Drag and drop is the headline feature of iOS 11 on the iPad, and rightly so — it changes the whole iOS paradigm, integrating a decades-old desktop feature in a way that makes it feel like drag and drop was just waiting for touchscreens to come along.

It seems like all of Apple’s own apps have gotten a dose of drag and drop in iOS 11, including Maps. Let’s take a look at it.

Drag and drop in Maps is super-useful

Say what you like about the accuracy of the Maps app (much improved these days), or the curious reluctance of Apple to color forests and parks in green so you can actually find them — the app itself is great. And it just got even better, because you can now drag and drop locations.

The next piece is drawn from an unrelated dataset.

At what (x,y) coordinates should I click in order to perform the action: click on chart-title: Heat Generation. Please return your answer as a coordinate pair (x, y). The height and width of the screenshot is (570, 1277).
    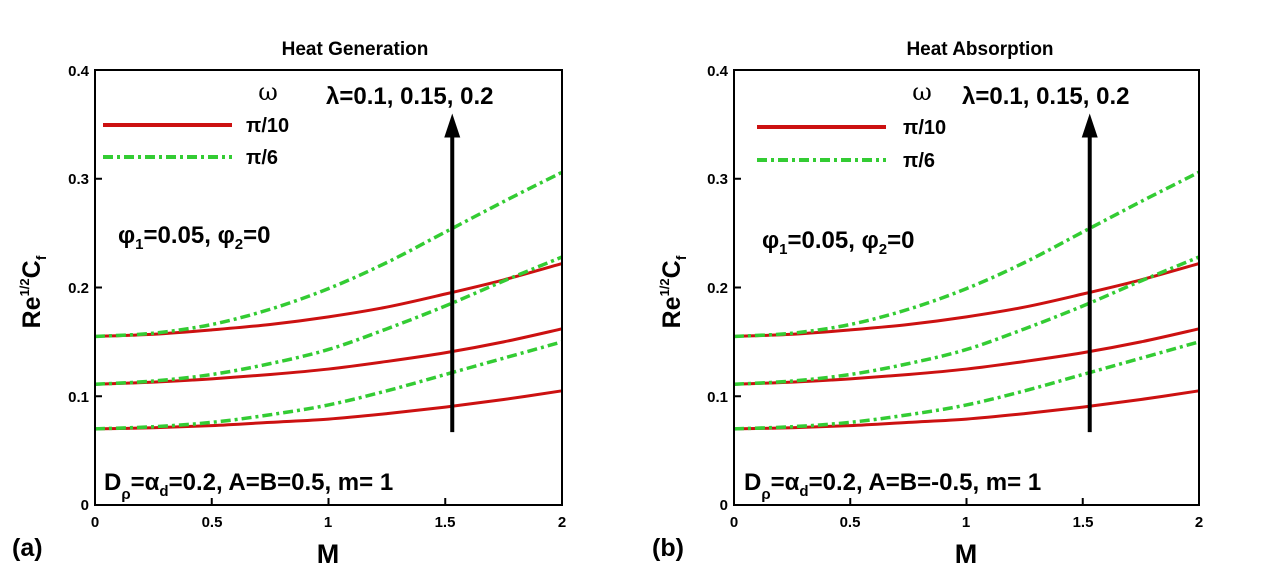
    Looking at the image, I should click on (356, 50).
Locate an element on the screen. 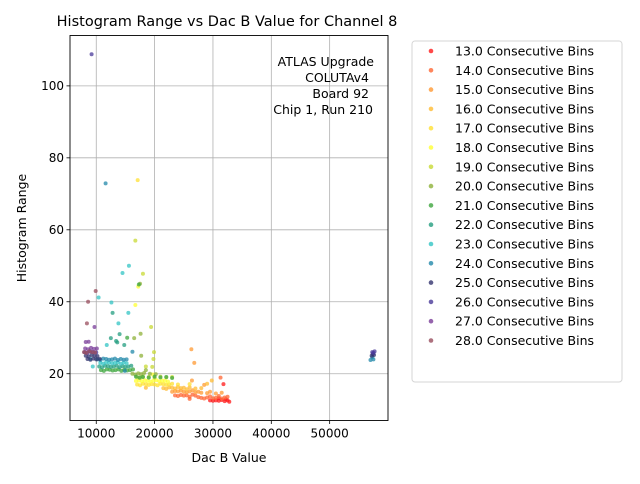  legend-label: 17.0 Consecutive Bins is located at coordinates (524, 128).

Drag and drop in Maps is almost too easy.
Drag and drop in Maps is almost too easy.
Photo: Cult of Mac

iOS 11’s new systemwide drag-and-drop capability changes the way you use your iDevice. Instead of having to think ahead about what you want to do, you can just get on and do it. For instance, if you want to send a location to someone while writing an email in iOS 10 and earlier, you typically ditch the current email, go to the Maps app, find the location, then share it from there. (You could also go copy a link and return to your original email.)

Under iOS 11, on the iPad at least, you can just get started on that email and work out everything else later. Working in Split Screen, you can drag locations from Maps, URLs from Safari, pictures from Photos and documents from Files. And that’s just today. By the official launch of iOS 11 this fall, many more apps should support drag and drop.

Or what about planning a trip? Now you can run the Maps and Notes apps side by side, perhaps with a Safari panel floating above them, and drag locations into the Notes app as you find them.

Using drag and drop in Maps

Take a virtual tour before you arrive, and drag the highlights to a note.
Take a virtual tour before you arrive, and drag the highlights to a note.
Photo: Cult of Mac

Using this feature is so easy it’s almost not worth a how-to, but it is worth pointing out that you can use drag and drop in Maps. The best way to see Maps’ drag and drop so far is to open Notes in Split View. Then, just tap and drag a location over to Notes. That’s it! Well, that’s almost it.

iOS 11 has some subtly different taps. In Maps, a regular drag moves the map around just like before. To drag a location, you need to pause ever so slightly after tapping the screen before you drag.

Apple really got the feel right, because even while testing it for this article, it took me a while to realize that there are in fact different gestures. It’s so natural that you’ll hardly notice the difference. You’ll just find your iPad doing whichever action you wanted to do.

Other changes in iOS 11 Maps

Thanks to this modified medium-long tap, you can also bring up info on a location. Execute this medium-long tap on any feature you want to know more about, and a little card will pop up with more information. If the location is just a regular spot in a street, then you’ll mark it with a pushpin. And we already covered what happens if you drag.

Perhaps I’ll get tired of the neat new drag-and-drop implementations in iOS 11, but not for a while. It’s not just a new feature dropped on top of the existing iOS design. It is baked into every part of the operating system. If you let your finger linger on a link in Safari, for example, it morphs into a little draggable card, with the URL and title printed on it, ready to be dragged.

Drag and drop on iOS 11 is going to be huge.